[Records from a dataset]
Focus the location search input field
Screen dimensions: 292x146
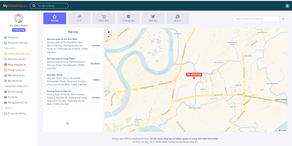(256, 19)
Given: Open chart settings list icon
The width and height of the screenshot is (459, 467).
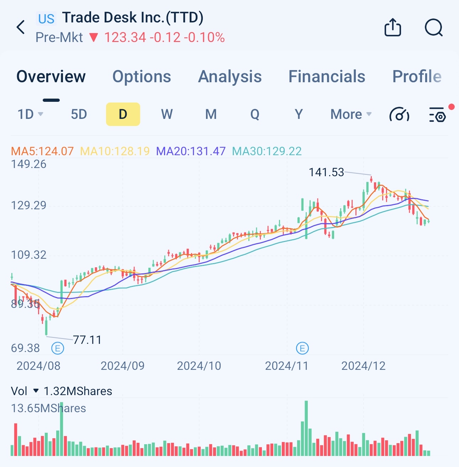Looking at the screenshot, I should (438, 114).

**WHAT THE TASK REQUIRES:**
Reproduce all of the entries word for word, skipping any pictures they hold.

**TASK RESPONSE:**
Focus the location search input field
Screen dimensions: 292x146
(256, 19)
Given: Open chart settings list icon
The width and height of the screenshot is (459, 467).
Looking at the screenshot, I should (438, 114).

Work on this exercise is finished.